Investigators stratified subjects by polymerase chain reaction testing status. Of the total, 88.4% were infected with COVID and 11.6% were controls (subjects without COVID).

The neurocognitive assessment of participants included four cognitive domains: memory, attention, language, and executive function, and an olfactory test that determined degree of olfactory dysfunction. Cognitive impairment was defined as z scores below –2.

Researchers divided participants into groups according to cognitive performance. These included normal cognition, memory-only impairment (single domain; 11.7%), impairment in attention and executive function without memory impairment (two domains; 8.3%), and multiple domain impairment (11.6%).

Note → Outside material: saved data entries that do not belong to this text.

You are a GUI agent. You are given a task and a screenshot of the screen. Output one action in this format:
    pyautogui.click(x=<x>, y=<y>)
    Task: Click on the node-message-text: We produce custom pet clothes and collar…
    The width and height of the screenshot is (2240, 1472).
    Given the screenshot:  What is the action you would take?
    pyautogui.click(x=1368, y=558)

“Our participants showed a predominance of memory impairment as would be seen in Alzheimer’s disease,” noted Dr. Gonzalez-Alemán. “And a large group showed a combination of memory and attention problems.”

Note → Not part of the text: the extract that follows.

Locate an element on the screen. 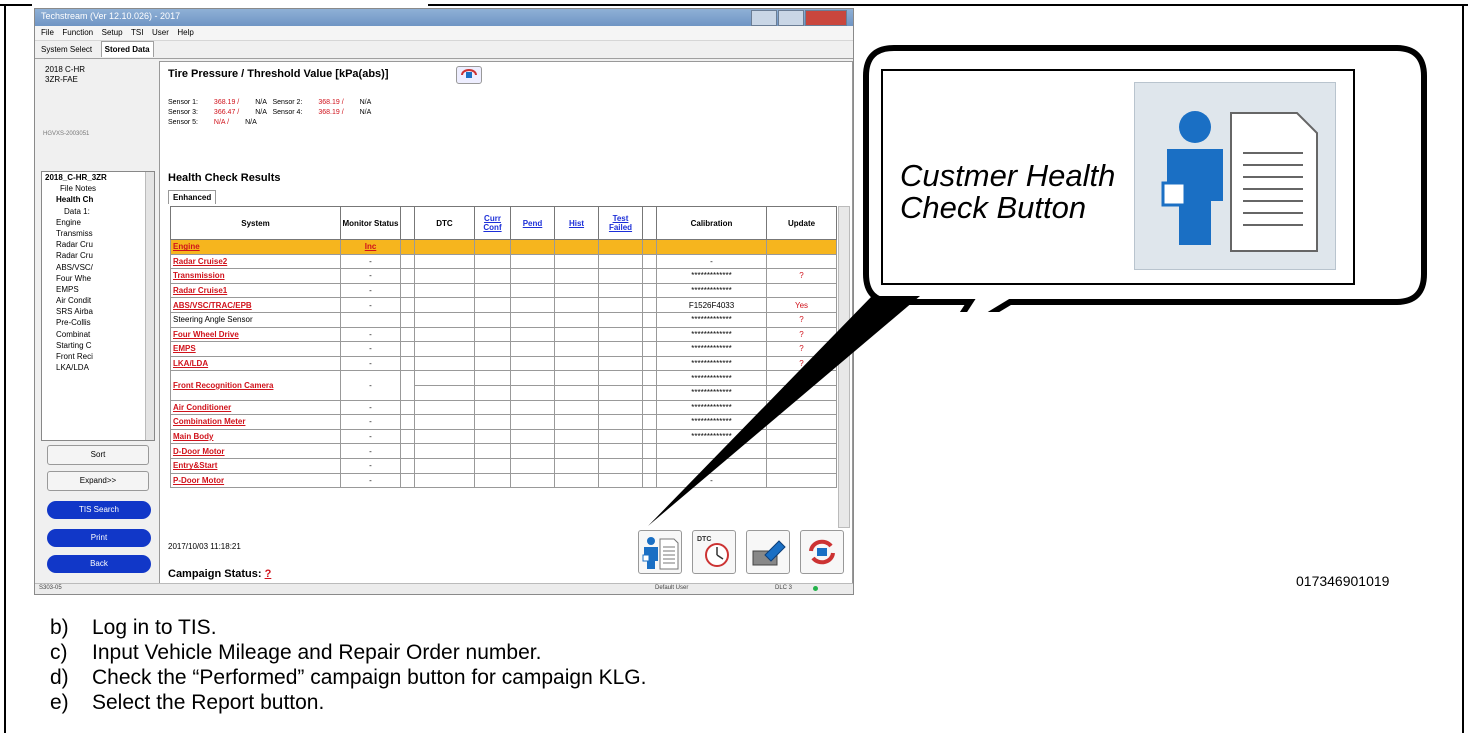 The height and width of the screenshot is (733, 1468). tree-item: File Notes is located at coordinates (98, 188).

About 40% of the study sample – but no controls – had olfactory dysfunction.

“All the subjects that had a severe cognitive impairment also had anosmia [loss of smell],” said Dr. Gonzalez-Alemán. “We established an association between olfactory dysfunction and cognitive performance and impairment.”

The analysis showed that severity of anosmia, but not clinical status, significantly predicted cognitive impairment. “So, anosmia could be a good predictor of cognitive impairment after COVID-19 infection,” said Dr. Gonzalez-Alemán.

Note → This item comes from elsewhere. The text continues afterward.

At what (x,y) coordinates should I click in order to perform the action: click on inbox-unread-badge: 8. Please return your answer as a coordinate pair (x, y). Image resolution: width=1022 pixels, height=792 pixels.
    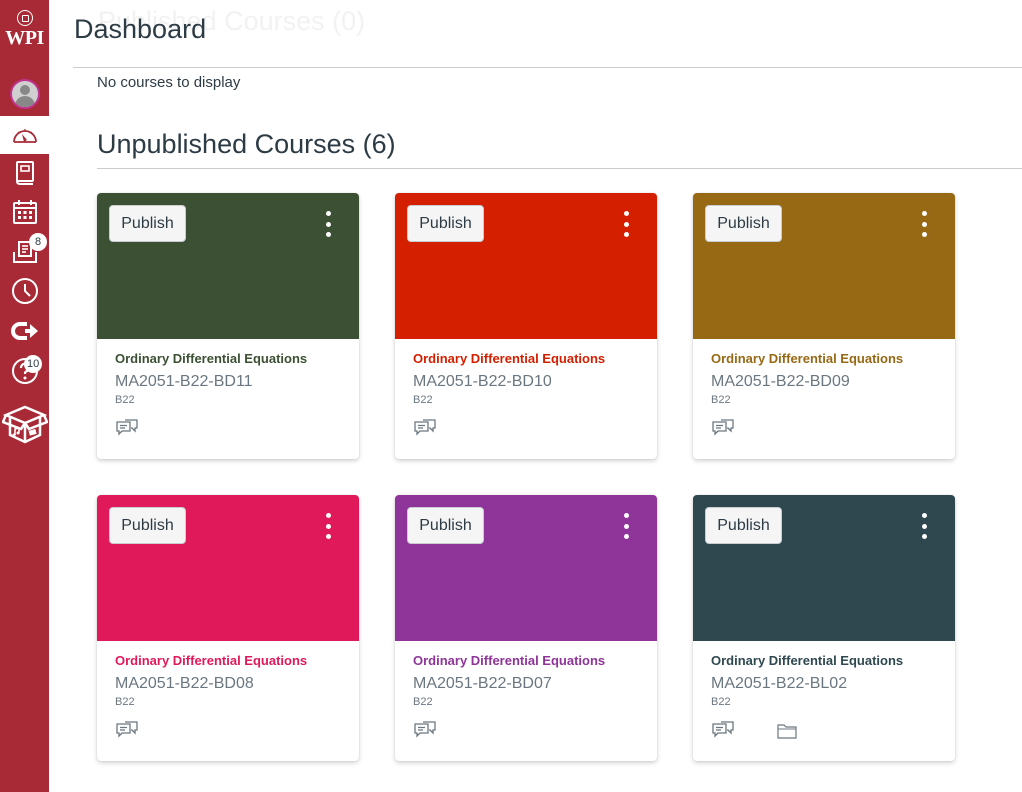
    Looking at the image, I should click on (38, 242).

For individuals older than 60 years, cognitive impairment can be persistent, as can be olfactory dysfunction, she added.

Results of a 1-year phone survey showed about 71.8% of subjects had received three vaccine doses and 24.9% two doses. About 12.5% of those with three doses were reinfected and 23.3% of those with two doses were reinfected.
 

Longest follow-up to date

Commenting on the research, Heather Snyder, PhD, vice president, medical and scientific relations at the Alzheimer’s Association, noted the study is “the longest follow-up we’ve seen” looking at the connection between persistent loss of smell and cognitive changes after a COVID-19 infection.

The study included a “fairly large” sample size and was “unique” in that it was set up in a part of the country with centralized testing, said Dr. Snyder.

The Argentinian group is among the most advanced of those connected to the CNS SC2, said Dr. Snyder.

Members of this Alzheimer’s Association consortium, said Dr. Snyder, regularly share updates of ongoing studies, which are at different stages and looking at various neuropsychiatric impacts of COVID-19. It is important to bring these groups together to determine what those impacts are “because no one group will be able to do this on their own,” she said. “We saw pretty early on that some individuals had changes in the brain, or changes in cognition, and loss of sense of smell or taste, which indicates there’s a connection to the brain.”

However, she added, “there’s still a lot we don’t know” about this connection.

The study was funded by Alzheimer’s Association and FULTRA.

A version of this article first appeared on Medscape.com.